Document segment:
****************
Test Result Interpretation

A number of home tests for allergies and intolerances are sold in pharmacies and drugstores, including COVID-19 or pregnancy tests. For example, the leaflet of a test for celiac disease (gluten intolerance) states that the sensitivity of the test is \(96{,}3\,\%\) and the specificity of the test is \(89{,}7\,\%\). We know that the number of celiacs in the population is roughly \(1\,\%\), so the prevalence of the disease is \(1/100\).

We will be primarily interested in the question: If I test positive, what is the probability that I actually have celiac disease? Try to guess the answer first. In the following exercise, we will perform the exact calculation.

Exercise 1. The test sensitivity is \(96{,}3\,\%\), the test specificity is \(89{,}7\,\%\) and the prevalence of the disease is \(1/100\). What is the probability that a patient who tests positive for celiac disease actually has the disease?

Solution. This is an example of a problem on conditional probability that can be easily solved using Bayes’ theorem:

Let \(A\) be a random event and let \(B_1,\dots, B_n\) be a complete set of events. If \(P(A)>0\), \(P(B_1)>0,\dots,P(B_n)>0\), then \[ P(B_k|A)=\frac{P(A\cap B_k)}{P(A)}=\frac{P(A|B_k)P(B_k)}{\sum_{i=1}^{n}P(A|B_i)P(B_i)},\quad k=1,\dots,n. \]

The symbol \(P(B|A)\) denotes the probability that event \(B\) occurs given that event \(A\) has occurred.
****************
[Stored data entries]

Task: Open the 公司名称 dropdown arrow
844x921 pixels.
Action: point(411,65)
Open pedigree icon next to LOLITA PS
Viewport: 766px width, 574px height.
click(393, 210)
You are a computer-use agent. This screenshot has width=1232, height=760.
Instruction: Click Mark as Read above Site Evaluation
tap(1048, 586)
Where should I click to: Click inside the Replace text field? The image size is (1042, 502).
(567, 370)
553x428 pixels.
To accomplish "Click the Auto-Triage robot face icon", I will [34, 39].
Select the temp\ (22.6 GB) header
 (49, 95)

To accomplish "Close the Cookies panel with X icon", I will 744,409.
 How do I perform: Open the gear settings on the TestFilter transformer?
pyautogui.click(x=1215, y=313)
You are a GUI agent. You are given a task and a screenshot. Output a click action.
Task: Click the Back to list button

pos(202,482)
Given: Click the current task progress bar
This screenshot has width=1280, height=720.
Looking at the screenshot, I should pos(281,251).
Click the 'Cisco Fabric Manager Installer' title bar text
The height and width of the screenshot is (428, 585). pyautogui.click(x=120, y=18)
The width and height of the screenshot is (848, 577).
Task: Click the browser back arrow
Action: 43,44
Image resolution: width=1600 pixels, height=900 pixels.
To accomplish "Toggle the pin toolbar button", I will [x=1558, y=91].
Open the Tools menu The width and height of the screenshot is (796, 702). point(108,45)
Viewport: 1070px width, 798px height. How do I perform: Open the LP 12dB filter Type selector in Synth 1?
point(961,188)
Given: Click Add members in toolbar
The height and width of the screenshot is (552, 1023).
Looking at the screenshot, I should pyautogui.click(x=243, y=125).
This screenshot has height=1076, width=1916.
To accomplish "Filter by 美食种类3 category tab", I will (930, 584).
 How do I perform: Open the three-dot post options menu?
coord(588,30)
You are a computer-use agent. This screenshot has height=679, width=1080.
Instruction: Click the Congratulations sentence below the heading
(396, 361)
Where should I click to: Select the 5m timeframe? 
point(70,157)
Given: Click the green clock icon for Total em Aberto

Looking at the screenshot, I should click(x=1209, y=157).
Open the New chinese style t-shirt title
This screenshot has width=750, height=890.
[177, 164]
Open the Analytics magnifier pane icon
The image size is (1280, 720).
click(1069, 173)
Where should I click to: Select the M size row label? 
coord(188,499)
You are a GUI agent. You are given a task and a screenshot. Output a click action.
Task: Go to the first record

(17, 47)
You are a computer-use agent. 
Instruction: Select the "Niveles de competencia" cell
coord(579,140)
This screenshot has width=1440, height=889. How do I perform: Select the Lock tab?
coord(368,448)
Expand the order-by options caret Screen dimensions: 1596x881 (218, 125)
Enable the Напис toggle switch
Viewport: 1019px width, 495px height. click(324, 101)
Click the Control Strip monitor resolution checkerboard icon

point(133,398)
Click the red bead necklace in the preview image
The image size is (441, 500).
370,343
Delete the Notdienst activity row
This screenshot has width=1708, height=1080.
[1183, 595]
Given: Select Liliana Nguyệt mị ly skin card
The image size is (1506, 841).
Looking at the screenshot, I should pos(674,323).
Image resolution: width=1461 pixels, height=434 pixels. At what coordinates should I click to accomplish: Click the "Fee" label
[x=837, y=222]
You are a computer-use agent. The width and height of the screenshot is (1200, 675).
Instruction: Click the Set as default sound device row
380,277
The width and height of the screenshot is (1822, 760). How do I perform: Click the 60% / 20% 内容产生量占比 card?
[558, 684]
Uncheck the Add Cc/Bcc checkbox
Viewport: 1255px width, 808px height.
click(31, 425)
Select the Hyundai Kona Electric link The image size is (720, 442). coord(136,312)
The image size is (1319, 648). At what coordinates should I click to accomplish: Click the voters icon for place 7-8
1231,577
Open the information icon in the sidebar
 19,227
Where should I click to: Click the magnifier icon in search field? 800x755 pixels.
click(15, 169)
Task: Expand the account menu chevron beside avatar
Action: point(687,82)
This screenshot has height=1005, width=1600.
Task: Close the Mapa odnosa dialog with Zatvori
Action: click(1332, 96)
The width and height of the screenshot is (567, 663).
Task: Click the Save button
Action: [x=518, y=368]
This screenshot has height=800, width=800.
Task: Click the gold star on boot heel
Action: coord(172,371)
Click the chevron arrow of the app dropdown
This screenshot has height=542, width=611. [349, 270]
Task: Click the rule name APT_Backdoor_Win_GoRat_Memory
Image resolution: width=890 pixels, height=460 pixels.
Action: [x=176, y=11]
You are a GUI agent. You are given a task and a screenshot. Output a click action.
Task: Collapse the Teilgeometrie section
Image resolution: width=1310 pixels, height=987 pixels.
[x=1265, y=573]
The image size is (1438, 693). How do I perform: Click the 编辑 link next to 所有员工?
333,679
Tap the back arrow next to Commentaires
****************
Exercise:
In the text on interpreting test results, roughly what share of the population has celiac disease? This data has no connection to the text.

Task solution:
Roughly 1 %, so the prevalence of the disease is 1/100.